_WHAT THE TASK ASKS_. The lines to reproduce run from the first one below to the line containing "Task: Click the #soud tag", both included. Reproduce them exactly and nothing else.

_TASK MATERIAL_.

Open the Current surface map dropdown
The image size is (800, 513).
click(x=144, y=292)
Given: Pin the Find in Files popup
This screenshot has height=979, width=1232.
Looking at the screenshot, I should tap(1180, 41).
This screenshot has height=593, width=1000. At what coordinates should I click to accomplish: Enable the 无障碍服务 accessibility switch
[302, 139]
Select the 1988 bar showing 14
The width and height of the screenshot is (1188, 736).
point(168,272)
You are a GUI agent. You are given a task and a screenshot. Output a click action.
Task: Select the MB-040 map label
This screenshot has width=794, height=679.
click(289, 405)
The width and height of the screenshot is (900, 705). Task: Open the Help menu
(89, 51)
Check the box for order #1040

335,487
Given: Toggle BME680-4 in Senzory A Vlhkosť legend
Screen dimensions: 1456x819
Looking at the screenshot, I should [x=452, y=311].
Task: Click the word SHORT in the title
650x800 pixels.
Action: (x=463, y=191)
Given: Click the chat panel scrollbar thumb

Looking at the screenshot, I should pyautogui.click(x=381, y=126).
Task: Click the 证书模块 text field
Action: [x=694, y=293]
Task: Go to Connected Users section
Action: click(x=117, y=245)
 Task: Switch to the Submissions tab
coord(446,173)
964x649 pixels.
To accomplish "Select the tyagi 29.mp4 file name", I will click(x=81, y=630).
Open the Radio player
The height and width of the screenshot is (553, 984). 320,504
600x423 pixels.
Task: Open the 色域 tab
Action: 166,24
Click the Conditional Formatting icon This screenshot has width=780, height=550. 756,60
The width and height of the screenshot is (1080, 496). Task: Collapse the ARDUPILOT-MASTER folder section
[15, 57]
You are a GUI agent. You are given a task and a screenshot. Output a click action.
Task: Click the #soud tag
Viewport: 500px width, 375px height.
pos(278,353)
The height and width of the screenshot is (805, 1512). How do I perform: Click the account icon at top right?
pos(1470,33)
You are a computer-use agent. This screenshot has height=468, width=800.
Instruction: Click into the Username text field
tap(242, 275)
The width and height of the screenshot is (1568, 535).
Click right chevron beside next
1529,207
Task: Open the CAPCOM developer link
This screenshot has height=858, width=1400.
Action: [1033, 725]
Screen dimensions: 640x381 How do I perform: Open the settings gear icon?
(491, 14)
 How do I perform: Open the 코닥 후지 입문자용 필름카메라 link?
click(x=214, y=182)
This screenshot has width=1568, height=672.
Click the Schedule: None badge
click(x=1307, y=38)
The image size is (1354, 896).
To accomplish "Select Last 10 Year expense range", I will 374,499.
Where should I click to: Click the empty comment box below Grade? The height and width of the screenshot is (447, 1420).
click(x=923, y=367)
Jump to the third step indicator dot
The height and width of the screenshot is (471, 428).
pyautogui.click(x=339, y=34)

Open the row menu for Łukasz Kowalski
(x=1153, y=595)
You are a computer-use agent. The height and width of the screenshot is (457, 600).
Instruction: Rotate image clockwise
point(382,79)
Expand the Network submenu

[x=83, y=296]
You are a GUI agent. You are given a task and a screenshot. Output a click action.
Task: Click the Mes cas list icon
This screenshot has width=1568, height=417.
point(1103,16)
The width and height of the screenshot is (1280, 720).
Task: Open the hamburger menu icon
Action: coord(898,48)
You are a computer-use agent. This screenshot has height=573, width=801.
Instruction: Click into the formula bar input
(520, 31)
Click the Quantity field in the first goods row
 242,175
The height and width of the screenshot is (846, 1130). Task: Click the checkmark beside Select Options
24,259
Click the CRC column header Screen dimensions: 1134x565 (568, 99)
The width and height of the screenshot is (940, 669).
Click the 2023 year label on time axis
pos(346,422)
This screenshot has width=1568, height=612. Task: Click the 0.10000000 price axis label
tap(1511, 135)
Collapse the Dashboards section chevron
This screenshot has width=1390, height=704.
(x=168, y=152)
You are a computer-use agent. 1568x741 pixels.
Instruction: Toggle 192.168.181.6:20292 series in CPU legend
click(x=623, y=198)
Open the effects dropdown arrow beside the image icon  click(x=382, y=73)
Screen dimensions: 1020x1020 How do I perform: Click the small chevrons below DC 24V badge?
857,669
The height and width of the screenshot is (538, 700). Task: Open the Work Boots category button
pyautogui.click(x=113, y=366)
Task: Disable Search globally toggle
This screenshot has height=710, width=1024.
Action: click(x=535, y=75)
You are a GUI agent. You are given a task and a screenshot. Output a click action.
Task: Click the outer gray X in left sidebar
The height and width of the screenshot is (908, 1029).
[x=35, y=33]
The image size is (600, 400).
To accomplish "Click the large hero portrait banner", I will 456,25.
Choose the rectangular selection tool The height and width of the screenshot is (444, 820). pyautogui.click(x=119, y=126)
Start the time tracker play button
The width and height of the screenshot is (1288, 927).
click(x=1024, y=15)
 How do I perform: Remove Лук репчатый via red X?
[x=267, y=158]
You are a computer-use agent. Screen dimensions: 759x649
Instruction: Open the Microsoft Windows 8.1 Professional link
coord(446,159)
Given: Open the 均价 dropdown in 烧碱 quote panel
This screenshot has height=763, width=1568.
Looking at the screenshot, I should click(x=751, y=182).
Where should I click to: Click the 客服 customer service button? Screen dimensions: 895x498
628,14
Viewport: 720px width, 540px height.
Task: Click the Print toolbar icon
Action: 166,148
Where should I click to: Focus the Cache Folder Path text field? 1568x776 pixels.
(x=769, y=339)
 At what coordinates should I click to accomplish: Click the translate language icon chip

_EXERCISE ANSWER_.
Open the Current surface map dropdown
The image size is (800, 513).
click(x=144, y=292)
Given: Pin the Find in Files popup
This screenshot has height=979, width=1232.
Looking at the screenshot, I should tap(1180, 41).
This screenshot has height=593, width=1000. At what coordinates should I click to accomplish: Enable the 无障碍服务 accessibility switch
[302, 139]
Select the 1988 bar showing 14
The width and height of the screenshot is (1188, 736).
point(168,272)
You are a GUI agent. You are given a task and a screenshot. Output a click action.
Task: Select the MB-040 map label
This screenshot has width=794, height=679.
click(289, 405)
The width and height of the screenshot is (900, 705). Task: Open the Help menu
(89, 51)
Check the box for order #1040

335,487
Given: Toggle BME680-4 in Senzory A Vlhkosť legend
Screen dimensions: 1456x819
Looking at the screenshot, I should [x=452, y=311].
Task: Click the word SHORT in the title
650x800 pixels.
Action: (x=463, y=191)
Given: Click the chat panel scrollbar thumb

Looking at the screenshot, I should pyautogui.click(x=381, y=126).
Task: Click the 证书模块 text field
Action: [x=694, y=293]
Task: Go to Connected Users section
Action: click(x=117, y=245)
 Task: Switch to the Submissions tab
coord(446,173)
964x649 pixels.
To accomplish "Select the tyagi 29.mp4 file name", I will click(x=81, y=630).
Open the Radio player
The height and width of the screenshot is (553, 984). 320,504
600x423 pixels.
Task: Open the 色域 tab
Action: 166,24
Click the Conditional Formatting icon This screenshot has width=780, height=550. 756,60
The width and height of the screenshot is (1080, 496). Task: Collapse the ARDUPILOT-MASTER folder section
[15, 57]
You are a GUI agent. You are given a task and a screenshot. Output a click action.
Task: Click the #soud tag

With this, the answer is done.